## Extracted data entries
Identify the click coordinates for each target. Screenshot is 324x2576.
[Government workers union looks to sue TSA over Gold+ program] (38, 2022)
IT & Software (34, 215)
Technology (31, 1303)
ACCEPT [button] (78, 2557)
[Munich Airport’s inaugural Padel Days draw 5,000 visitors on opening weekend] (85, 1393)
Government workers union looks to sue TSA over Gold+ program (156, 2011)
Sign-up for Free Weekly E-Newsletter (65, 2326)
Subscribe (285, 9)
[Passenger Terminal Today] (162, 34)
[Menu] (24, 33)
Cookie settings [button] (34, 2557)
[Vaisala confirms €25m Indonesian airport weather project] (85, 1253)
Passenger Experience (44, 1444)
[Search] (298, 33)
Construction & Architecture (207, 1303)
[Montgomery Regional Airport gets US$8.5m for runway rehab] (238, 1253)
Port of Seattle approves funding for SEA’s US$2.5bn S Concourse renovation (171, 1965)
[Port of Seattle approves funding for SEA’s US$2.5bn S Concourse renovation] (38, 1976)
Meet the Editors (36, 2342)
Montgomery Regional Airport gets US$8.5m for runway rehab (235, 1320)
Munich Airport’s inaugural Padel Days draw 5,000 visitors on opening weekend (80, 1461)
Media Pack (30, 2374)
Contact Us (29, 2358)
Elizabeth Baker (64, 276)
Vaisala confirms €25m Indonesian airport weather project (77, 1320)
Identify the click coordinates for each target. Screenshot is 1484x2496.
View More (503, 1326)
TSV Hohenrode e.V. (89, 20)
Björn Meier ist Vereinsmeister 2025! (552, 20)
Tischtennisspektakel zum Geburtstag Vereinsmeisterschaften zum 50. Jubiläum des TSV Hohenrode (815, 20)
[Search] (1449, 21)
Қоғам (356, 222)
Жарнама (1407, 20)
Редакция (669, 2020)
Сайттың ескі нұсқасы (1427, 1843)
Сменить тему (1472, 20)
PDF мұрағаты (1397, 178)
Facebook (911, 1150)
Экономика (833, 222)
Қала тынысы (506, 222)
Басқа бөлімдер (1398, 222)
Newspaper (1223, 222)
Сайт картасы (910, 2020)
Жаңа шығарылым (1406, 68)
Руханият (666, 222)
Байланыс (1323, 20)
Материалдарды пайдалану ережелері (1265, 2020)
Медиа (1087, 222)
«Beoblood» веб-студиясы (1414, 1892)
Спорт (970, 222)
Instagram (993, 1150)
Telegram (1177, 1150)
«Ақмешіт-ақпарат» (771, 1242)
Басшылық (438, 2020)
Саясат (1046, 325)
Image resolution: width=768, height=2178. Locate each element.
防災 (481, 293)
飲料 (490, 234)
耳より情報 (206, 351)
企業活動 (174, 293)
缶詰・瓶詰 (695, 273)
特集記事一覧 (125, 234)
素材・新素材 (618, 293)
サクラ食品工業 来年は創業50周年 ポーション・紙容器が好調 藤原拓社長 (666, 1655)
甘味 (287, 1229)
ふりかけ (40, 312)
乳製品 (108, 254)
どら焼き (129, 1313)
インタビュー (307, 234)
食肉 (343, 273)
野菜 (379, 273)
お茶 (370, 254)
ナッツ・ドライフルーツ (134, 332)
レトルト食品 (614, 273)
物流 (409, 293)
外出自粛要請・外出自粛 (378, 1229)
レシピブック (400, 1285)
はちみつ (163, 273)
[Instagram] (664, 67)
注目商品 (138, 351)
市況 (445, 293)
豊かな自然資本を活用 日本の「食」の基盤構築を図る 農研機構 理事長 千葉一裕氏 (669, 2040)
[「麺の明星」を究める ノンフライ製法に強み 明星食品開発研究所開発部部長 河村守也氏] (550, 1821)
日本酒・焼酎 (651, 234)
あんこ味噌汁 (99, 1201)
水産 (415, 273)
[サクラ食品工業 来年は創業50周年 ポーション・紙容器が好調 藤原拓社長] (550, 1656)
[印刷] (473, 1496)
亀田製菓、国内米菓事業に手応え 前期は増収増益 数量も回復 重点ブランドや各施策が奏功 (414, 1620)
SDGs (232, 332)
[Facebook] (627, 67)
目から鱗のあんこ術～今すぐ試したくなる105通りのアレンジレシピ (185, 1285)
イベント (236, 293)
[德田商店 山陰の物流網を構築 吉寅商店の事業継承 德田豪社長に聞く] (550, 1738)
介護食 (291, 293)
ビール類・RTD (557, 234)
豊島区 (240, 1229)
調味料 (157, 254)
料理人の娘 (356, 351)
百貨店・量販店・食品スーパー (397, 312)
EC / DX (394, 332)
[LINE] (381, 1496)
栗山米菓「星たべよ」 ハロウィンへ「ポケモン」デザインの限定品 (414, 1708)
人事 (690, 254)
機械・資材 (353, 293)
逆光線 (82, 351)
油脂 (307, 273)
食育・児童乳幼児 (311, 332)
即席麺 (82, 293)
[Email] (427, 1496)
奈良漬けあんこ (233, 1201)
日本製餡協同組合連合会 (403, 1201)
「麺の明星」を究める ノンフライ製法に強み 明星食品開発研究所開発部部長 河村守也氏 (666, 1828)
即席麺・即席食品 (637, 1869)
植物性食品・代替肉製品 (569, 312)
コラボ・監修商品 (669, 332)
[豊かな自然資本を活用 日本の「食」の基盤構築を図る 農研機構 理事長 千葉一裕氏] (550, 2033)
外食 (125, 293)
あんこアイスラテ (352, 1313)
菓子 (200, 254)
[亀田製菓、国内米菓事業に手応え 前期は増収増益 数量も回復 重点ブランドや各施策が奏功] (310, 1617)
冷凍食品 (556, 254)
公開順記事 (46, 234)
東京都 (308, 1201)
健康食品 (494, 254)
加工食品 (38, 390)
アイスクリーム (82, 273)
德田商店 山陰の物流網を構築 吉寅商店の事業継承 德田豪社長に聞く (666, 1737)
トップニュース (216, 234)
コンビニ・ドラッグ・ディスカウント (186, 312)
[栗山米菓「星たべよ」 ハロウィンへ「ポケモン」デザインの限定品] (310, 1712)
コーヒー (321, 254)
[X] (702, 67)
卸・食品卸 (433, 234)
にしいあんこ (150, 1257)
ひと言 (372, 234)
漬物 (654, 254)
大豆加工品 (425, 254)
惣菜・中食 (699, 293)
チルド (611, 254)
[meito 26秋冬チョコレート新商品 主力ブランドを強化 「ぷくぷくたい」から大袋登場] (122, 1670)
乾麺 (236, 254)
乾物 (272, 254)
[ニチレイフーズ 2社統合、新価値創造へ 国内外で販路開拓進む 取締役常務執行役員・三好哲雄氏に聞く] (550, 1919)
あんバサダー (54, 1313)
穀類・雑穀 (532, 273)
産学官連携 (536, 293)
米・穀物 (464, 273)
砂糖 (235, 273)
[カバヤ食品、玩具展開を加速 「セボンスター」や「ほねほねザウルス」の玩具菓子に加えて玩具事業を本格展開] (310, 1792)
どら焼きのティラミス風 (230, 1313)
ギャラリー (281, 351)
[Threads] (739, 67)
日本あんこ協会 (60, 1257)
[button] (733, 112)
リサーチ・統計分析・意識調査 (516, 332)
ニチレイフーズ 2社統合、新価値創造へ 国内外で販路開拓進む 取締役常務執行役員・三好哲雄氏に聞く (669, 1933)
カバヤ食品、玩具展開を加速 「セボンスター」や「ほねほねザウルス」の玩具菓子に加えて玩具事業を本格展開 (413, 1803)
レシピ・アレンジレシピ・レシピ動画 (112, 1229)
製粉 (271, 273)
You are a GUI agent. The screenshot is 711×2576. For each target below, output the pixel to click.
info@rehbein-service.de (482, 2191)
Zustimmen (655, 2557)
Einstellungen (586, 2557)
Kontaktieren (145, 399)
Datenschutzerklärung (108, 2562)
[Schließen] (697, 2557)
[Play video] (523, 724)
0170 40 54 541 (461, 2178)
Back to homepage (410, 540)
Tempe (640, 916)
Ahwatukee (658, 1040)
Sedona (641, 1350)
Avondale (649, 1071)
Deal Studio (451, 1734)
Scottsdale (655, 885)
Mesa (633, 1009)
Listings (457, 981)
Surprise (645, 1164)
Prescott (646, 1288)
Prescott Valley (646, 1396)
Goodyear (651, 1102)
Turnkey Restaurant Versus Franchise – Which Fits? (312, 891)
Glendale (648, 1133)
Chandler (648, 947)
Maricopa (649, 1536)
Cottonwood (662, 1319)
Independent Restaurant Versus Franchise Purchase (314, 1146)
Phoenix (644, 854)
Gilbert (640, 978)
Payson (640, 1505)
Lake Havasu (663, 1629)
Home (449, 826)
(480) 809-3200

## TASK BRIEF
Spot the lines above that mention "weather" and copy them.

## YOUR RESPONSE
[Vaisala confirms €25m Indonesian airport weather project] (85, 1253)
Vaisala confirms €25m Indonesian airport weather project (77, 1320)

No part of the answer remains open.